The Book of Enoch also speaks of "the entire law of the stars" (Enoch 80,7). See also Ps 19,1-7a; 119,89; 123,1 and 148,3-6. Then in Rev 22,1-2, we are told that the "water of life … flow[s] from … the Lamb through the middle of the street of the city" and that on each "side of the river, the tree of life [stands] with its twelve kinds of fruit. . . ." It seems significant that the living water flowing from the Lamb, the Golden Mean, is described as flowing in the "middle of the street of the city," for the "mean" is always in the middle.

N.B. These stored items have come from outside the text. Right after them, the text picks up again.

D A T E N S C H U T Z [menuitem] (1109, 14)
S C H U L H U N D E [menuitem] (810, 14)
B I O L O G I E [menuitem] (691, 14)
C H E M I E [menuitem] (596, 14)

We have already, in discussing gnomonic growth, seen something of the emergence of the circle. Schwaller speaks of the derivation of this as "the throne of the world and the royal pharaonic throne, symbolized by a square divided into four, that is, 1 and 3 making 4, with one fourth being added to the four others to make the gnomon of 4 to 5," and then he draws in the arc of one quadrant of the circle (top figures below).71 Tompkins then shows us (bottom figures below) how the Great Pyramid depicts the sphere of our Earth, being designed to incorporate not only pi (3.1416…) but also



the golden mean, phi (1.618…).72 Said Tompkins, "With the Pyramid, the ancient Egyptians had not only squared the circle but effectively cubed the sphere.73 And the corners of the edifice "are accurately oriented to the four cardinal points of the compass" (5 Brit 288, "Giza, Pyramids of"). Astronomical, astrological and geophysical aspects of this pyramid are so astoundingly precise that, considering that its sarcophagi contained no human remains, Tompkins and others have concluded that the Great Pyramid was built to preserve esoteric insights of the ancient initiates and to serve as a temple of initiation.74 The sarcophagi would then have been used as coffins for the ancient "temple sleep" (see "Three Days' Journey" in The Burning Bush; also the raising of Lazarus, Jn 11).